Exercise requirements:
**a.** According to the wedding blog, which red flowers did the writer favor by far?
**b.** Carry on writing the wedding blog from the point where it stops.

---------- Document segment

Thursday, August 6, 2009

magic & garden parties

I just have to share this post that I stumbled upon today because it is too magical to not.

Remember that vision of a magical outdoor garden party wedding I shared with you here? Yeah, this is pretty much what I was talking about.

Although it is a tad too late to rearrange our plans at this point (nor do I want to -- I have no doubt the magic will abound at our event as well), I have no qualms about straight up stealing borrowing her fabulous idea of throwing twilight garden parties in my own backyard one day...I can just see it: our little munchkins running around, chasing lightning bugs, twinkle lights and lanterns everywhere, all of us happily breathing in the magic together as a family.

{sigh}

Pretty dreamy, huh?

Wednesday, July 29, 2009

Deep Thoughts

Perhaps inspired by last night's Bachelorette: After the Final Rose (yes, I watched. don't judge me!) or host Chris Harrison's deep and ponderous questions for the broken-hearted rejected bachelors such as: how are you feeling right now? (pause) how about now? (pause) hey, remember that time you left the show broken-hearted and were crying in the limo? (pause) how did you feel about that? I began contemplating our impending nuptials and future together, thus crafting my own deep and ponderous questions. And so a conversation a little something like this followed:

Katie: hey, how are you feeling about the wedding? are you nervous?
Dan: no.
Katie: scared?
Dan: no.
Katie: what about future stuff...like having kids. doesn't that scare you a little?
Dan: no.
Katie: does anything scare you?
Dan: (pause) snakes.

Sunday, July 26, 2009

a few of my favorite things....

Throughout this crazy little thing called "wedding planning" many (many) choices have been made, which sometimes makes my head spin, but mostly feels quite satisfying for this indecisive bride-to-be.

I want to take a moment to share with you some of my favorite details of the process thus far. I take joy in the little things so these are not necessarily the BIG line items...

The girls' dresses:


{source}

love. these. Easy, clean lines, flattering, comfy. YAY.

Our accent color:


Oh man, do I love the color red. I knew all along that I wanted to do black bridesmaids dresses, but had no idea what color to pair with that. I thought about doing bouquets of brightly colored wild flowers, something that would really pop against the black, but as I started flipping through magazines and googling flowers, the only ones that really jumped out at me were red flowers, and among all of the red flowers I favored (by far) Black Magic Roses. And since Dan and I both love deep, rich shades of red it was easily decided that we would base the rest of the event off of that. And so the color red will be making special appearances in things like our invitations, the programs, the table cloths and all of the centerpieces (which will be a combination of low boxes filled with black magic roses and berries and tall trumpet vases filled with red orchids and curly willow). It may sound like a bit much but mixed in with everything else we are doing it looks dreamy, I assure you :) YAY red!

--------------------
---------- Data records

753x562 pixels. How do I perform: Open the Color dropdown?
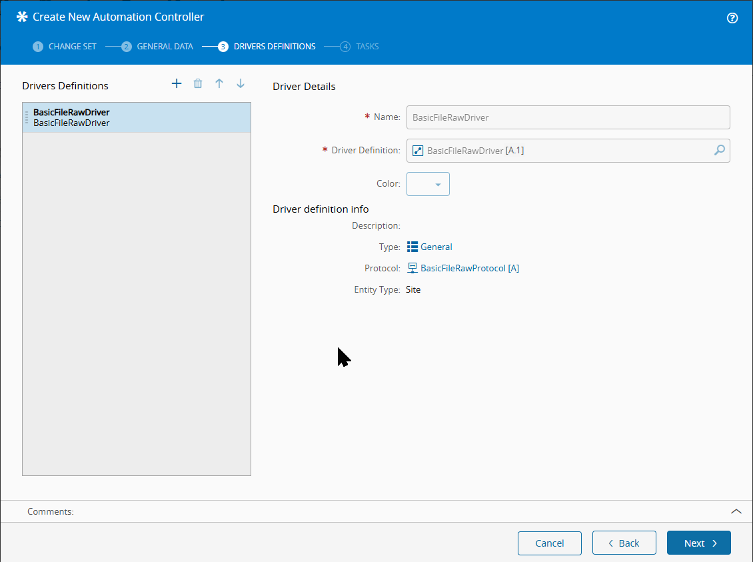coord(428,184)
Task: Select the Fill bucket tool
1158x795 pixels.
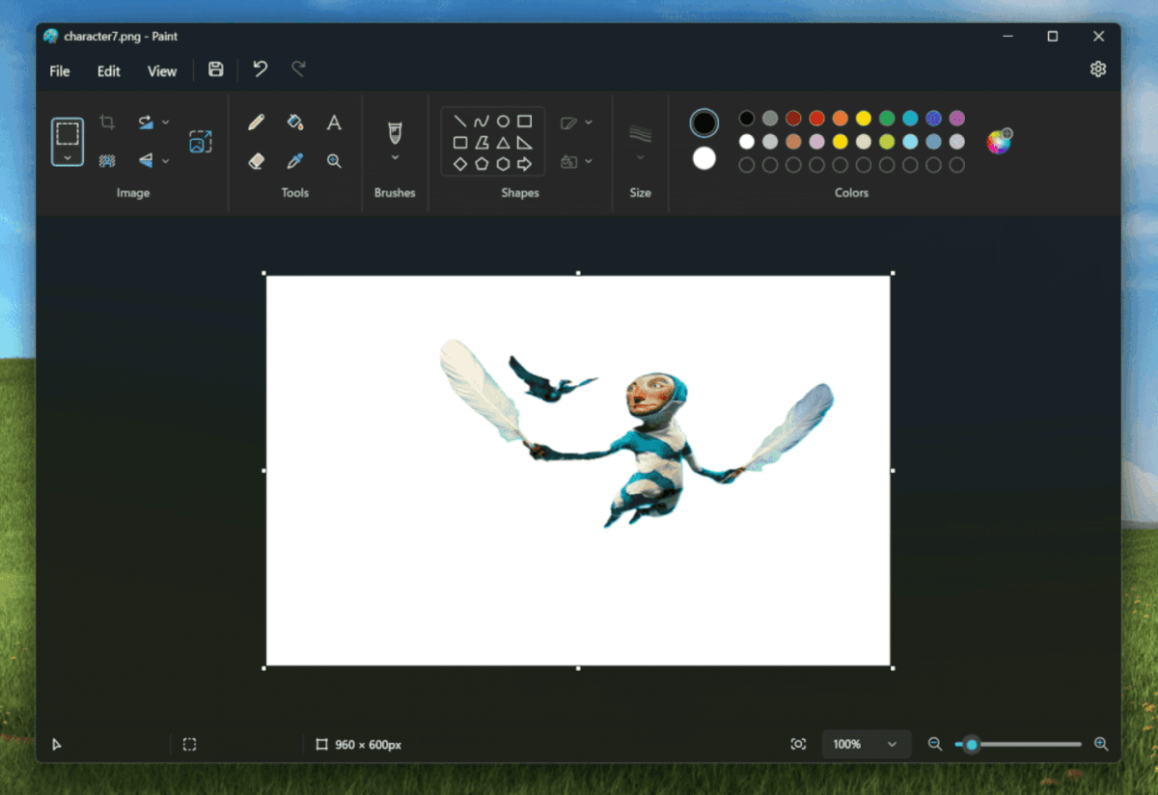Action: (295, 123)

--------------------

In response:
**a.** Black Magic Roses.

**b.**
This song:


This has somehow become 'our song' and whenever I hear it my heart swells with love for my husband-to-be and excitement for the beautiful life I know we are going to have together. It has been present at many of the important moments in our relationship (at our one year anniversary, and on the night he proposed in London), so it only makes sense that we should incorporate it into this special event as well. We are either going to have our first dance to it or I will walk down the aisle to strings playing it. Either way will be magical...we are just trying to figure out which one feels more like "us".

And there you have it...a few of my favorite things :)

Wednesday, July 22, 2009

budgets & dreams & everything in between...

Before getting engaged, if someone were to ask me to describe my dream wedding reception, I probably would have said an outdoor garden party at night...me and my love outside on a brick terrace or patio behind someone's home, surrounded by all of our favorite people, twinkle lights everywhere, lanterns hanging from trees, dancing, laughing, eating, drinking, and love love love. {I'm sure I must have seen this scene in a movie at some point because the picture is quite specific!} In my mind, this little soiree is simple but classy, laid back but elegant. And cheap. Very, very cheap. I mean, how expensive could it be to get some twinkle lights and all your friends fed and happy?

When I saw Mamma Mia (the movie) for the first time it gave me a new image to swoon over (you know the scene -- the wedding reception at the end, where everyone is sitting out on a terrace perched high above the Mediterranean with candles and flowers everywhere...*sigh*...beautiful). It is similar to dream scenario 1 listed above, with the magical ambiance, flowing wine, and lots of laughter and love...and once again, cheap! I mean, that didn't look so extravagant, did it? (I obviously had no concept of what a realistic wedding budget was).

Those images were at the forefront of my mind as we set out looking for a venue site back in December. The price tags of many of the places we saw (just for the site alone with no extras!) shocked me. I started racking my brain, trying to think of any family members or friends who might have a house with a beautiful, spacious backyard and/or cliff on the ocean that they would want to provide for our special day :) But, alas, no names came to mind. And so I began to think that my dream wedding would not be possible.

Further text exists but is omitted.